HD 11964 b

Discovery
- Discovered by: Butler et al.
- Discovery site: California, United States
- Discovery date: 7 August 2005
- Detection method: Doppler spectroscopy

Orbital characteristics
- Semi-major axis: 3.34 ± 0.4 AU (500,000,000 ± 60,000,000 km)
- Eccentricity: 0.06 ± 0.2
- Orbital period (sidereal): 2110 ± 70 d
- Time of periastron: 2,454,170 ± 380
- Semi-amplitude: 9.41 ± 0.39
- Star: HD 11964

= HD 11964 b =

Extrasolar planet orbiting HD 11964

HD 11964 b is an extrasolar planet, a gas giant like Jupiter approximately 110 light-years away in the constellation of Cetus. The planet orbits the yellow subgiant star HD 11964 in a nearly circular orbit, taking over 5 years to complete a revolution around the star at a distance of 3.34 astronomical units.

The planet was discovered in 2005 and published as part of the Catalog of Nearby Exoplanets, (or more like the Catalog of Far Away Exoplanets because all exoplanets are far away) under the designation HD 11964 b.

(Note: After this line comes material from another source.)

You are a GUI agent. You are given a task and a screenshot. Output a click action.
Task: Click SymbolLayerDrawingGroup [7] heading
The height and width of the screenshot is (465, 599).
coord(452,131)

However, since that time there has been confusion as to the designations of the planets in the HD 11964 system, leading to some sources designating this planet as "HD 11964 c". In a recent review of the properties of multi-planet extrasolar planetary systems, the discovery team has stated that the correct designation for this planet is HD 11964 b.